* [Text passage]

* BEGIN *

One thing we can all do is stop assuming that the way to beat them is with better policy ideas right now. ~Rush Limbaugh Not to worry–there seems to be no great danger of this “better policy idea” approach catching on anytime soon, but this is a practical suggestion that everyone who wants to heed […]

One thing we can all do is stop assuming that the way to beat them is with better policy ideas right now. ~Rush Limbaugh

Not to worry–there seems to be no great danger of this “better policy idea” approach catching on anytime soon, but this is a practical suggestion that everyone who wants to heed Limbaugh’s words can follow. Yes, this is something you can do every day from the comfort of your own home. You can do this without getting up in the morning. Indeed, you can do this in your sleep, or perhaps even in a vegetative state. The latter would be the most appropriate condition in which to do this, as the higher brain functions will have already ceased, and you will never become aware of just how unsuccessful an approach Limbaugh’s recommended course of action really is.

* END *

* [Source excerpt]

* BEGIN *

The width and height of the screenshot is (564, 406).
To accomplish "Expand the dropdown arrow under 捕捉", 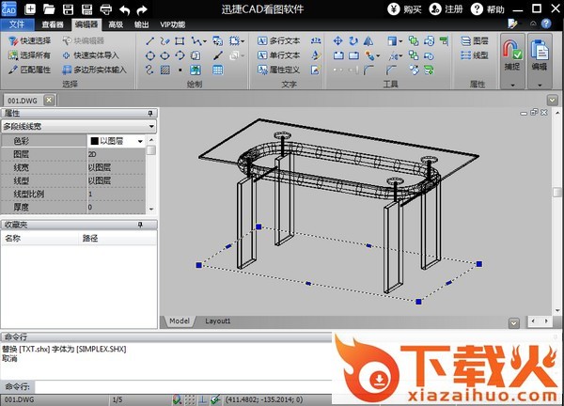I will pyautogui.click(x=511, y=84).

* END *

* [Given request] Repeat the passage on Rush Limbaugh's remark about better policy ideas in full, word for word. The listing has no part in this.

* [Written answer]
One thing we can all do is stop assuming that the way to beat them is with better policy ideas right now. ~Rush Limbaugh Not to worry–there seems to be no great danger of this “better policy idea” approach catching on anytime soon, but this is a practical suggestion that everyone who wants to heed […]

One thing we can all do is stop assuming that the way to beat them is with better policy ideas right now. ~Rush Limbaugh

Not to worry–there seems to be no great danger of this “better policy idea” approach catching on anytime soon, but this is a practical suggestion that everyone who wants to heed Limbaugh’s words can follow. Yes, this is something you can do every day from the comfort of your own home. You can do this without getting up in the morning. Indeed, you can do this in your sleep, or perhaps even in a vegetative state. The latter would be the most appropriate condition in which to do this, as the higher brain functions will have already ceased, and you will never become aware of just how unsuccessful an approach Limbaugh’s recommended course of action really is.